╔══

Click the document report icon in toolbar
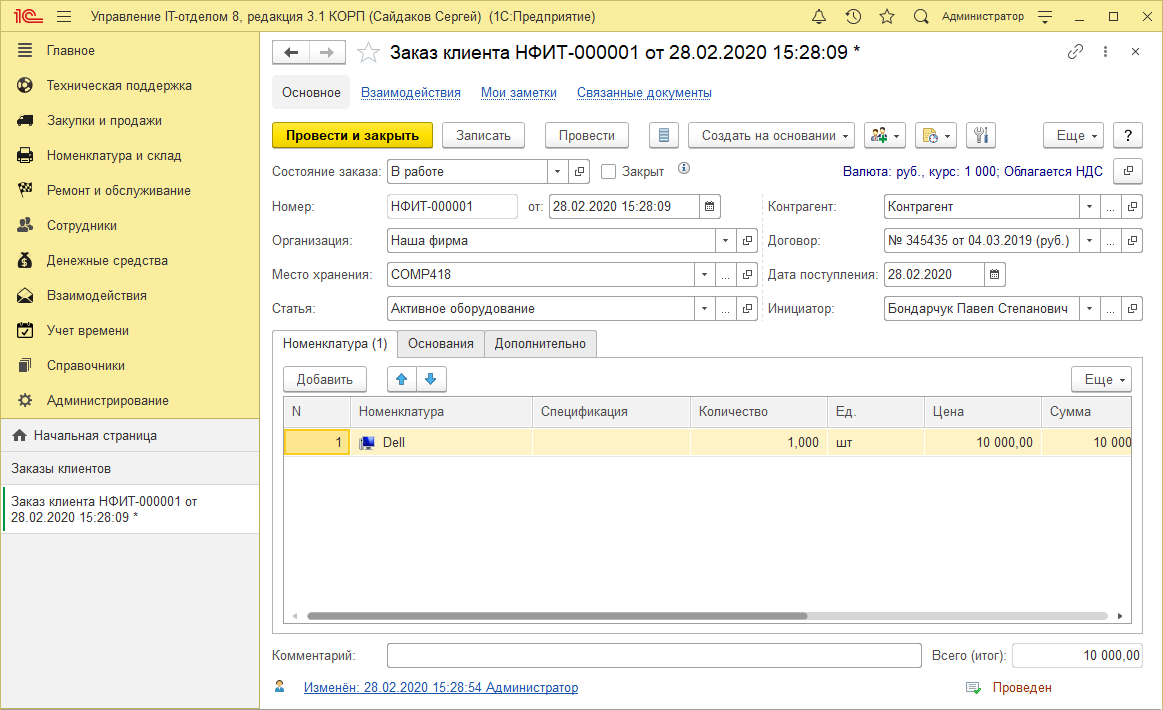Screen dimensions: 1163x710 (x=664, y=136)
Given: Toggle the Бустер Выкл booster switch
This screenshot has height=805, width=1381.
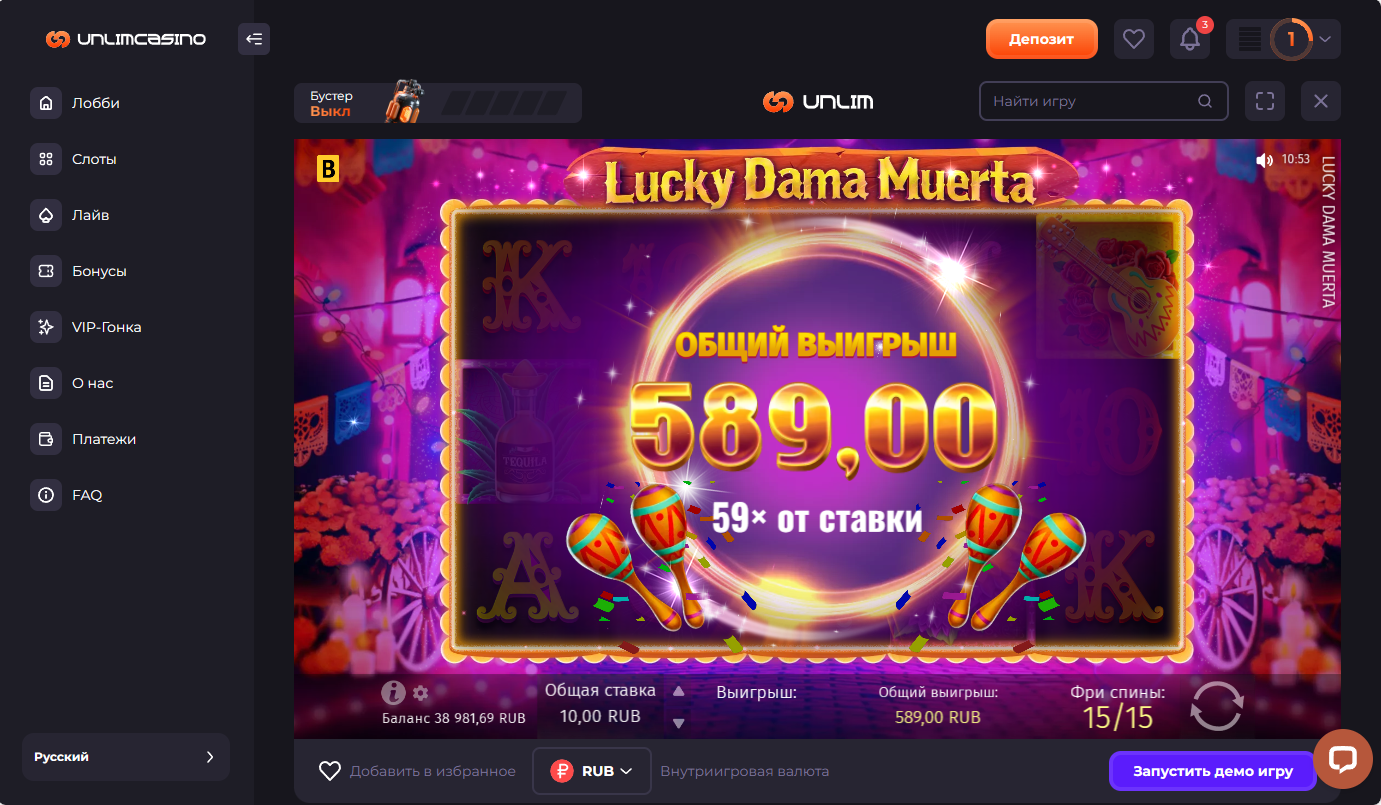Looking at the screenshot, I should [438, 103].
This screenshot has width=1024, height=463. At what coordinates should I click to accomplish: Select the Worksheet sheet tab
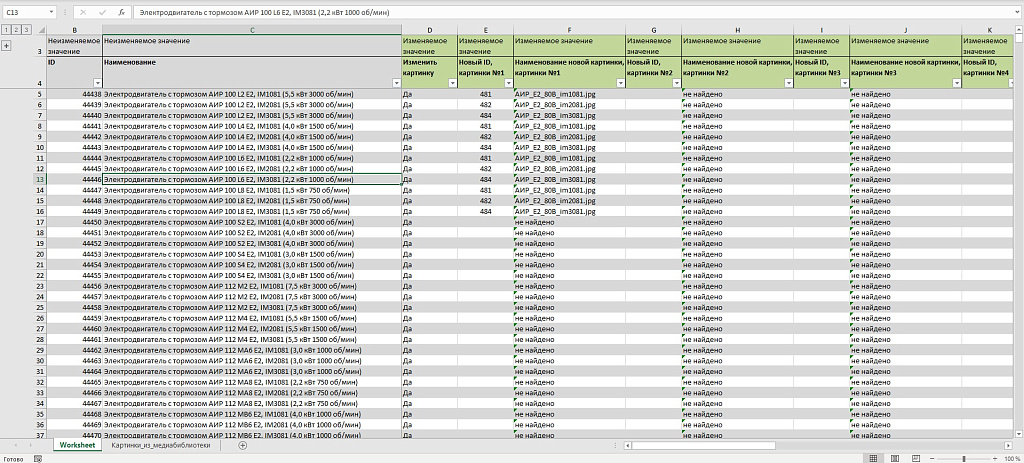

╚══

## PROBLEM STATEMENT
Once the pictures have been removed, reproduce each line of the material above exactly.

## RESPONSE TO THIS EXERCISE
Click the document report icon in toolbar
Screen dimensions: 1163x710 (x=664, y=136)
Given: Toggle the Бустер Выкл booster switch
This screenshot has height=805, width=1381.
Looking at the screenshot, I should [438, 103].
This screenshot has width=1024, height=463. At what coordinates should I click to accomplish: Select the Worksheet sheet tab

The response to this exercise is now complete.